Impact investing has taken off, and it’s no wonder: while people want to watch their money grow in the market, they don’t want to stash their cash with corporations they dislike.
A recent study found that 78 percent of millennial investors have either put their money into these types of investments, or plan to in the future. That might be because, with impact investing, you can actually support causes that matter to you.
“Impact investing has the unique potential to harness the enormous power of investment capital to address many of the world’s most pressing social and environmental challenges,” said Hannah Schiff, research manager for the Global Impact Investing Network (GIIN), a nonprofit organization working to increase the scale and effectiveness of impact investing.
Before diving further into impact investing, let’s first review the umbrella term of “socially responsible investments” (SRI). SRI are investments that consider “the nature of the business the company conducts,” per Investopedia. It basically means investing with your ethics in mind, whether that’s avoiding tobacco or oil companies, or seeking out companies with a social or environmental mission.

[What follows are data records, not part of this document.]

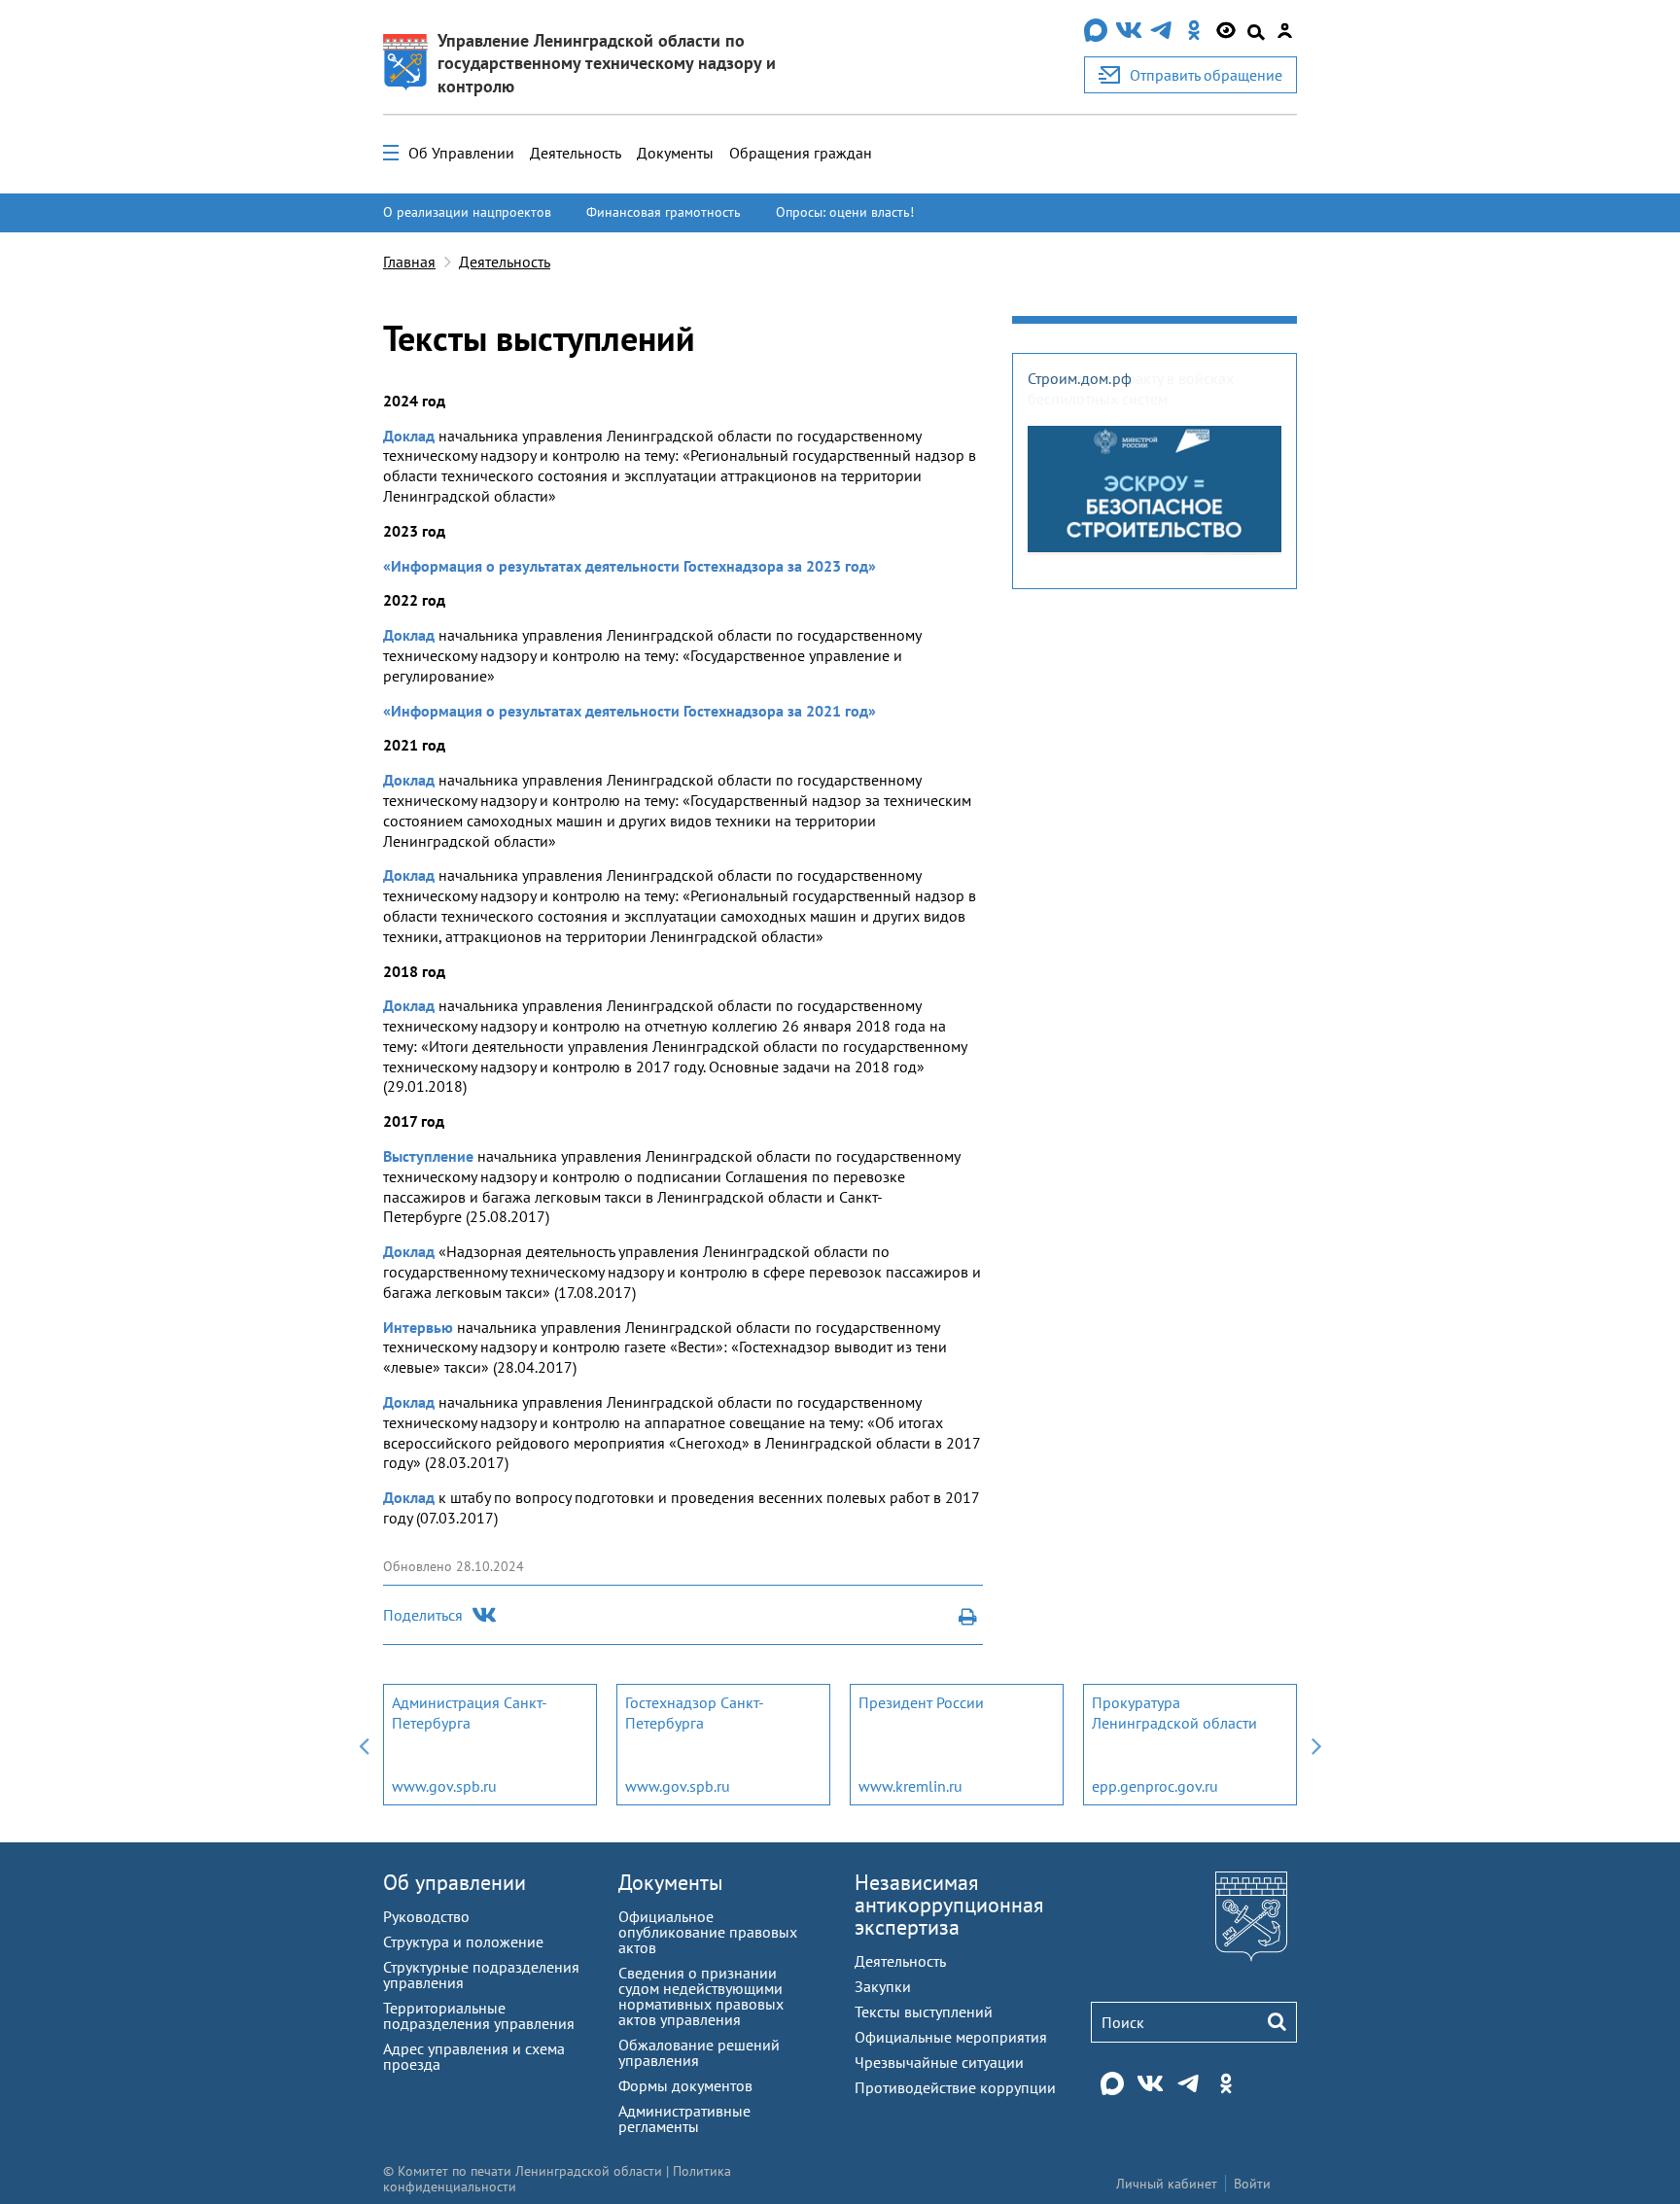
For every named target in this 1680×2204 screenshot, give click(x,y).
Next (1316, 1744)
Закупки (883, 1986)
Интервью (418, 1327)
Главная (409, 261)
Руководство (426, 1916)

Though the definitions of the terms surrounding SRI differ depending on who you talk to—and are often used interchangeably—at a minimum, socially responsible investing generally involves “negative screening,” or filtering out industries like tobacco, firearms, gambling, etc. Then, taking it a step further is “environmental, social, governance” (ESG) investing, which ensures companies pass a set of certain criteria, like fair treatment of employees and environmentally friendly practices.